Search and rescue crews from across the northwest gathered in the Flathead for training and comradery.
They stay busy, especially during the summer time. The vast majority of these men and women are volunteers.
“These people are really here to help,” said leader of Flathead County Search and Rescue, Brian Heino.
Heino is an employee of the sheriff’s department, but says his 100 person strong team, just like the dozens of others that serve the region, are made up of volunteers.
“The United States is usually volunteer. It’s just the sheer dynamics of search and rescue. It takes a lot of personnel and the cost would be astronomical if it was paid. In this case, we have dedicated volunteers that are some of the best in the nation,” Heino said.
“If it was one of my family members lost, I would want somebody looking for them and I just feel this is my way of serving the community and assuring the family that there are people out here looking for their loved ones,” said North Valley Search and Rescue volunteer, Scott Cheff.
Cheff has been volunteering for over 30 years. He says he loves the work and he isn’t the only one.

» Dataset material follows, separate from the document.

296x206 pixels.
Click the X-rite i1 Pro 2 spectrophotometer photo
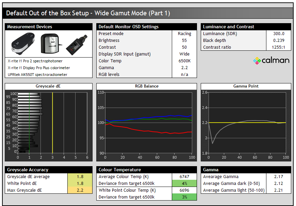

“It is kind of reassuring just to see how supportive this area is for each other because there are a lot of people that are willing to just instantly stop what they’re doing and would do anything to help someone they don’t even know. That is pretty cool to see,” said North Valley Search and Rescue volunteer, Andrea Marron.
Almost all of the volunteers say it is not about getting monetary compensation.
“It’s the fulfillment. There is nothing better than going in and rescuing someone that actually needs help and getting the thank you, I mean that’s all we need for compensation,” said Flathead County Search and Rescue volunteer, Diane Phillips.
The crews also volunteer at special events and put in hours on end, to what they say, is to give back to the community.
“In the month of August I can tell you there was well over 1,000 hours of volunteer time, just from search and rescue. That includes hours from the fair and special events and rescue calls. These dedicated volunteers, we just can’t thank enough,” Heino said.
Flathead County Search and Rescue is funded by a mill levy, as well as donations.